Incoming: Multidomain Operations and What Innovation Means for the Future of Warfare
As the Defense Department moves to embrace more innovation, it will change the way our future wars will be fought.
My columns so far have centered on various components of modernization and innovation that I think are needed for the U.S. military to reposition itself for success on future battlefields. Emerging technologies, culture, workforce, partnerships—all play critical roles and must be recalibrated for a future that will be increasingly complex and dynamic.
As the Defense Department moves to embrace more innovation, it will change the way our future wars will be fought. Defense planners already are working to understand this in detail, and the vision they have devised is called multidomain operations (MDO).
MDO envisions future wars being executed extremely fast and incorporating a great deal of automation and networking to connect sensors to warfighters across all domains—land, air, sea, space and cyber. MDO relies on an unprecedented degree of synchronization between the armed services and coalition partners.
Military leaders view MDO as a critical capability for defeating near-peer adversaries by penetrating and then disintegrating their anti-access and area denial (A2/AD) systems and defeating their standoff capabilities. Today, MDO remains a concept in development, but soon it will become the new warfighting doctrine for our military—and, in the process, it will change the nature of modern warfare.

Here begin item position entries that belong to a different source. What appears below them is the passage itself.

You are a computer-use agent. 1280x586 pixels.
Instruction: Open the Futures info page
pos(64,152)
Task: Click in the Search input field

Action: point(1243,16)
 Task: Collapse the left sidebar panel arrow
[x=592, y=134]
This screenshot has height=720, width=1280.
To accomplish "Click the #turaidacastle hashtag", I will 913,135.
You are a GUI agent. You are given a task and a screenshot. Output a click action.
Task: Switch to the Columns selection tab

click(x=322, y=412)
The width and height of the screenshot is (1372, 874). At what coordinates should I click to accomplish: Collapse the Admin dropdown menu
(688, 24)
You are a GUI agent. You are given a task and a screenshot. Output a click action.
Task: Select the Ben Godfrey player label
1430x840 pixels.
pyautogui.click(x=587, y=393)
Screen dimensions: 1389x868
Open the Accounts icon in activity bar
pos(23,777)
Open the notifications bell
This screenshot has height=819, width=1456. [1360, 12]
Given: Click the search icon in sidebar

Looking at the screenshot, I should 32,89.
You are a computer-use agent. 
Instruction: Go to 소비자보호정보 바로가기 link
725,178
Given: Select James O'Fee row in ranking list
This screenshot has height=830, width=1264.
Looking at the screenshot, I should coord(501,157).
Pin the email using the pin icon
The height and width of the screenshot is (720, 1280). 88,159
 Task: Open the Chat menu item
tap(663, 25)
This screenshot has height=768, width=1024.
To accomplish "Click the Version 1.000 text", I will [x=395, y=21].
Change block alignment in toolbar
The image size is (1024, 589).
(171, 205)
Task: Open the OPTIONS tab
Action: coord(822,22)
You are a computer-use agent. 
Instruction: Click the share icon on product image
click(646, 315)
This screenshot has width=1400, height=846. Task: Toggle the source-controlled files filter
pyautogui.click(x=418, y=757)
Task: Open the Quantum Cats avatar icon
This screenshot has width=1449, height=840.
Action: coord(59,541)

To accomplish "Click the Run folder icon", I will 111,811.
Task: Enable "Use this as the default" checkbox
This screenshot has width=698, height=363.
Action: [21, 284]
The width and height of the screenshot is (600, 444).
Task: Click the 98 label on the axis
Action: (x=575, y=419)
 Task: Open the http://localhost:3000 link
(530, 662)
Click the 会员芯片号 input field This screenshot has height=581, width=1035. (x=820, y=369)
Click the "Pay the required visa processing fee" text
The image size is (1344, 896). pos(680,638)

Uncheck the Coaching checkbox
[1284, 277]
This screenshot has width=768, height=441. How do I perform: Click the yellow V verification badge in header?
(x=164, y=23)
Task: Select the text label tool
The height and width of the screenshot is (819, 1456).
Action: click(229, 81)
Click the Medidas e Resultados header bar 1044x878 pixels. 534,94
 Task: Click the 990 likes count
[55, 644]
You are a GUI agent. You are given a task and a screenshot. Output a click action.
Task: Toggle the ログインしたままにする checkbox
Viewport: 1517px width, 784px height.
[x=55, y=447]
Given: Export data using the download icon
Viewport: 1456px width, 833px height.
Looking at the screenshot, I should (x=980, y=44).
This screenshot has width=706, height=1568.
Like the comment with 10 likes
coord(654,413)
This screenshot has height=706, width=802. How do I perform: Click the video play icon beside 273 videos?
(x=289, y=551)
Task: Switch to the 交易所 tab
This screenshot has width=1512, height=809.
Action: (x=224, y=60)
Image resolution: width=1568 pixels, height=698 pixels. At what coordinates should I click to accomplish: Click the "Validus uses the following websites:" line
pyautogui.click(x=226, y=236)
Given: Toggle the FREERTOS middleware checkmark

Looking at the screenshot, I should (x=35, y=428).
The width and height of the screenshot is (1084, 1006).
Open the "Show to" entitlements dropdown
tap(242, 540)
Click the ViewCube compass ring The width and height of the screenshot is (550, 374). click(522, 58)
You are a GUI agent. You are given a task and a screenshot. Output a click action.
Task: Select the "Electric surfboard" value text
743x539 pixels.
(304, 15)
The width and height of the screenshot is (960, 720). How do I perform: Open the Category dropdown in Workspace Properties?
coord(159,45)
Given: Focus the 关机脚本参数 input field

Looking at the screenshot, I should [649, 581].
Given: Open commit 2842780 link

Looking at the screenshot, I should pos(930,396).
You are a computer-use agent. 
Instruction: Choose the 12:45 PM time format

However, linking those domains’ assets into a powerful interconnected system of systems that can identify and defeat threats in near real time is a major technical challenge. Planners will need to collect and connect vast amounts of data from an array of sensors deployed across various domains. That information must be assessed, understood and translated rapidly into successful, integrated battlefield actions. Military cultures will need to shift from being platform-centric to coalescing around larger, resilient systems of interconnected platforms. Chains of command will be reimagined, incorporating artificial intelligence and machine learning. U.S. Air Force Chief of Staff Gen. David Goldfein, USAF, has described this envisioned state of operations as having people “on the loop” as opposed to “in the loop.”
U.S. military leaders from all services already are taking critical steps to align themselves accordingly. The Air Force, for example, has created a new officer career field focused on multidomain command and control. It has stood up a capability at Nellis Air Force Base, Nevada, to exercise and experiment with multidomain warfighting concepts, and it has created a warfighting integration capability in the Pentagon.
Last year, the U.S. Army published the milestone document, “The U.S. Army in Multi-Domain Operations, 2028,” which offers a vision for how the Army will operate as part of the joint force to “militarily compete, penetrate, dis-integrate and exploit our adversaries in the future.” The U.S. Navy and Marine Corps each have developed operating concepts built on the idea of connecting ships, submarines, aircraft and satellites into networks for sensing, commanding and engaging targets.
And in January, the three service secretaries agreed to adopt modular open systems approach (MOSA) standards for all new or modified platforms and communications systems, which will enable any sensor to be connected to any weapon platform.
While good progress has been made, extraordinarily difficult steps remain ahead to realize the MDO vision.
For one, the services will need to synchronize their command, control and communications and integrate their many platforms on the battlefield. This will likely require a joint service doctrine.
Also, multidomain command and control (MDC2) has yet to be defined and developed. This presents a host of complicated questions and complexities to sort through. I had the honor of moderating a discussion on this topic with five esteemed panel members at AFCEA’s TechNet Augusta 2019 conference. What came across loud and clear was that the thinking today around MDO is exceptionally bold and ambitious and will require the best ideas and innovative solutions from across the Defense Department ecosystem.
As one of the panelists, Maj. Gen. David Isaacson, USA, the director of Networks, Services and Strategy at Army CIO/G-6, noted: “Imagine any sensor on the battlefield, targeting any target, talking to any command and control or headquarters element and any platform in near real time. And when you think in those terms, that’s what the essential components of MDO really are. Whether it is a sensor-rich environment that targets an adversarial air platform, sea platform or a maneuver force, imagine the ability to bring to bear any platform from any other service or coalition partner to engage it and produce the desired effects. Imagine the interconnectivity that is required for that to occur—it is, in my judgment, unprecedented.”
The goal here is nothing short of a moonshot for the military community. And we all must step up to bring our strengths and best ideas to bear to see it through.
Lt. Gen. Susan Lawrence, USA (Ret.), is managing director for the Armed Forces Sector, Accenture Federal Services.
She previously served as the CIO/G-6 for the U.S. Army as well as the commanding general for the Army’s Network Enterprise Technology Command (NETCOM).